To test successfully, under our needs and in the context of investing, we can never naively or “robotically” interpret any result we see. We must always seek to understand why the results were as they were and make judgments about whether we can or cannot use the factors tested.
Note, too, that we do not draw any conclusions from the returns generated by our hypothetical test portfolios. Much of a stock’s return depends on uncontrollable market factors. Hence a portfolio that returns 25% may be deemed unsatisfactory if the market returned 40%. Conversely, a portfolio that lost 5% may be judged to have been successful if the market lost 10%. Also, we would not avoid or abandon a strategy that performs poorly and in a manner that seems at odds with what testing suggested if we recognize why the poor performance occurred and have sound reason to believe those conditions will not be permanent.

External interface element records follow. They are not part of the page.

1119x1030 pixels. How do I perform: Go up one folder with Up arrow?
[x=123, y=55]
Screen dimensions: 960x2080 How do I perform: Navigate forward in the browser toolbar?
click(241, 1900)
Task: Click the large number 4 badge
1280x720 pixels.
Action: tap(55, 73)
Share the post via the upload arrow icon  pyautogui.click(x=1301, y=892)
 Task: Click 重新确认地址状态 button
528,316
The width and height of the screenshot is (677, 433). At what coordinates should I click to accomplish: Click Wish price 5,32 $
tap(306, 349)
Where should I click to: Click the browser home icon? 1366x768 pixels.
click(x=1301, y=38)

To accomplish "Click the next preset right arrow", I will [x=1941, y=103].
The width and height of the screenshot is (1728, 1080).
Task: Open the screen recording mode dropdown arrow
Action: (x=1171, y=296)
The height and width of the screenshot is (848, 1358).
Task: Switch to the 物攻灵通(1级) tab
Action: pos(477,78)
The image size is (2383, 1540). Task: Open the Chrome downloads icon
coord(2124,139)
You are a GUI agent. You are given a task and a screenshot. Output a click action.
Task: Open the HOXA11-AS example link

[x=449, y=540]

Accordingly, testing is not a process that dictates whether we use or do not use particular factors or models. It’s a process that helps us understand factors and models and which provides feedback on the efficacy of our efforts to make ideas actionable by translating them into robo-speak.
Ultimately, your choice to invest in a model should not reflect any set of test results but your judgment as to whether you find the ideas we are pursuing appealing and consistent with your goals and risk tolerances.